# Problem to work on
Go through the records below and copy out every line that contains the word "agent".

____

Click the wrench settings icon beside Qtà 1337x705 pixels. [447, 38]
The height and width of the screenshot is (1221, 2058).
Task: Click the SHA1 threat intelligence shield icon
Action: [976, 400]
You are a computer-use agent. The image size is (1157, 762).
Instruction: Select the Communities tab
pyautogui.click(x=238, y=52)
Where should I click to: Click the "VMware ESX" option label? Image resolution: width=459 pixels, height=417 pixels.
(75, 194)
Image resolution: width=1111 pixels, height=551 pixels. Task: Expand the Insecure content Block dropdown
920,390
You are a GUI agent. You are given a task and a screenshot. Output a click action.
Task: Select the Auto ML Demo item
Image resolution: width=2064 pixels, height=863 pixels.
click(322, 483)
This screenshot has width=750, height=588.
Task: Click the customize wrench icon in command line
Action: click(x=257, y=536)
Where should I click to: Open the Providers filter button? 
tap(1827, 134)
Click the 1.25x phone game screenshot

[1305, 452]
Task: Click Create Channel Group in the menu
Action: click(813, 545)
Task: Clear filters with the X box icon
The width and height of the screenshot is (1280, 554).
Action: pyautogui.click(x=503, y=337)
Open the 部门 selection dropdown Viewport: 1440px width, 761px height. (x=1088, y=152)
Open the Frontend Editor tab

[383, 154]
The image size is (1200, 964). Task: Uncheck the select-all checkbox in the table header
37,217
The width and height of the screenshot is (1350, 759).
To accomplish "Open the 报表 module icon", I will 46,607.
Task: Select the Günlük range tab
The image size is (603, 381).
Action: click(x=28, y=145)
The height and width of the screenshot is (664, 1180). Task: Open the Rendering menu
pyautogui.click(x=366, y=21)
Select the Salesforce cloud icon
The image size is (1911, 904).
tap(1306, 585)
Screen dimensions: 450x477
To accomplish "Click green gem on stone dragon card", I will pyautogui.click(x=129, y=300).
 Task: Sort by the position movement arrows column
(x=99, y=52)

____

# Solution for this task
You are a computer-use agent. The image size is (1157, 762).
You are a GUI agent. You are given a task and a screenshot. Output a click action.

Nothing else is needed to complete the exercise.